OBJECTIF 1: Traduisez en anglais la phrase suivante de l'extrait fourni : « Toutefois, la mainlevée d’opposition est confirmée par le Parlement de Rouen le 23 décembre 1738 et le mariage est contracté dès le mois de janvier 1739. »
OBJECTIF 2:
Répondez brièvement à chacune des questions suivantes d'après l'extrait fourni :
(a) À quel moment Jean Grandsire publie-t-il ses bans ?
(b) Quelle instance confirme la mainlevée d’opposition ?
(c) Avec qui Marguerite Marc se marie-t-elle deux ans plus tard ?
OBJECTIF 3:
Indiquez si chacune des affirmations suivantes concorde avec l'extrait fourni, par oui ou par non, en citant les mots du texte qui le justifient :
(a) Le mariage de Jean Grandsire a été célébré à Blacqueville.
(b) L'opposition de Marguerite Marc a empêché définitivement le mariage de Jean Grandsire.
(c) Le prénom Michel figurait sur l'acte de naissance du fils de Marguerite.

EXTRAIT FOURNI:
★ ★ ★ ★ ★ ★ ★

En effet, en fin d’année 1738, Jean Grandsire publie ses bans pour se marier avec une autre femme. Marguerite Marc s’oppose alors au mariage et celui-ci est ajourné, le temps que son opposition soit étudiée.

Toutefois, la mainlevée d’opposition est confirmée par le Parlement de Rouen le 23 décembre 1738 et le mariage est contracté dès le mois de janvier 1739.

Mariage-Jean-Grandsire-Blacqueville-1739

Extrait de l’acte de mariage de Jean Grandsire à Blacqueville (source : AD76)

Ce qui m’attriste en lisant cet acte, c’est de voir que l’opposition formulée par mon ancêtre Marguerite Marc n’a pas compté. Elle aura juste repoussé le mariage de quelques jours… sans aucune autre conséquence.

Quant à la suite de la vie de Marguerite Marc, mes recherches m’ont permis d’être un peu rassurée : j’ai retrouvé deux ans plus tard, dans une autre paroisse, son acte de mariage avec un dénommé Nicolas Michel. Ce mariage me permet de plus d’expliquer pourquoi le fils de Marguerite était parfois nommé Jean Baptiste Michel Grandsire, alors que le prénom Michel n’apparaissait pas sur son acte de naissance.

★ ★ ★ ★ ★ ★ ★

DONNÉES EXTRAITES:
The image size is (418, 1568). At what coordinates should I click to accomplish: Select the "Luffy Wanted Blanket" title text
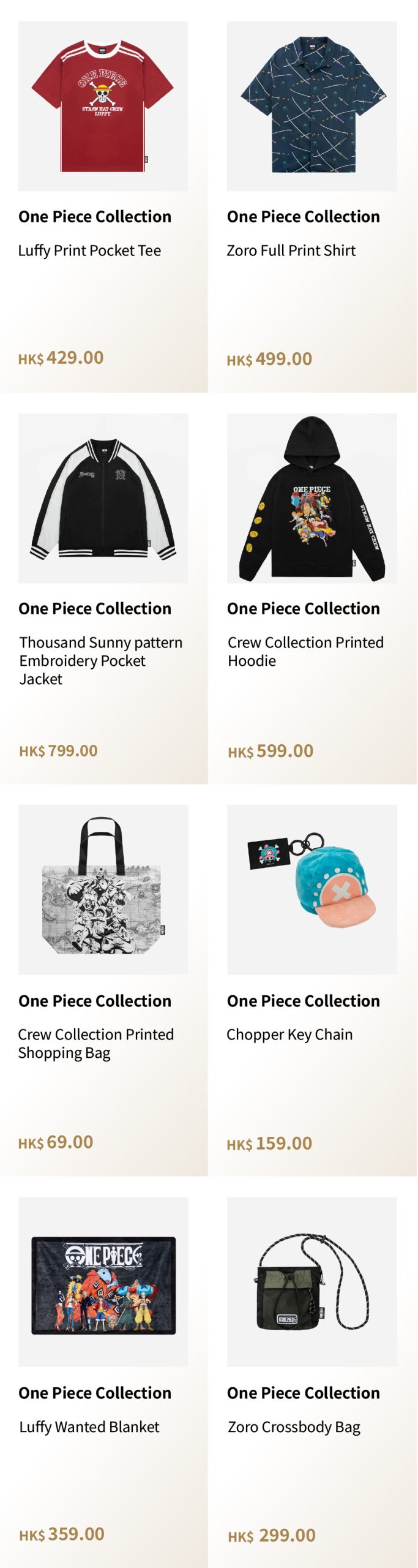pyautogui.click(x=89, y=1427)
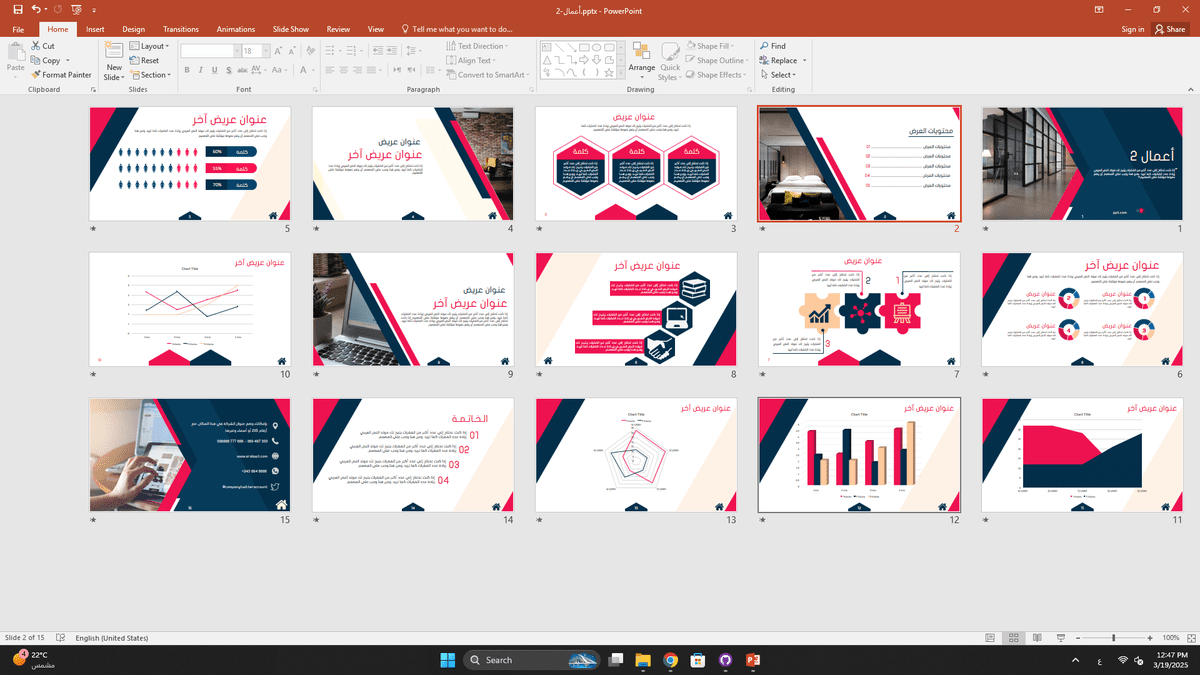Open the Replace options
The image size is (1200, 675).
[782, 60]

★ ★ ★ ★ ★ ★ ★

RÉSULTAT ATTENDU 1: However, the lifting of the objection was confirmed by the Parlement of Rouen on December 23, 1738, and the marriage was contracted as early as January 1739.

RÉSULTAT ATTENDU 2:
(a) En fin d’année 1738.
(b) Le Parlement de Rouen.
(c) Avec un dénommé Nicolas Michel.

RÉSULTAT ATTENDU 3:
(a) Oui : « Extrait de l’acte de mariage de Jean Grandsire à Blacqueville ».
(b) Non : « la mainlevée d’opposition est confirmée par le Parlement de Rouen le 23 décembre 1738 et le mariage est contracté dès le mois de janvier 1739 ».
(c) Non : « alors que le prénom Michel n’apparaissait pas sur son acte de naissance ».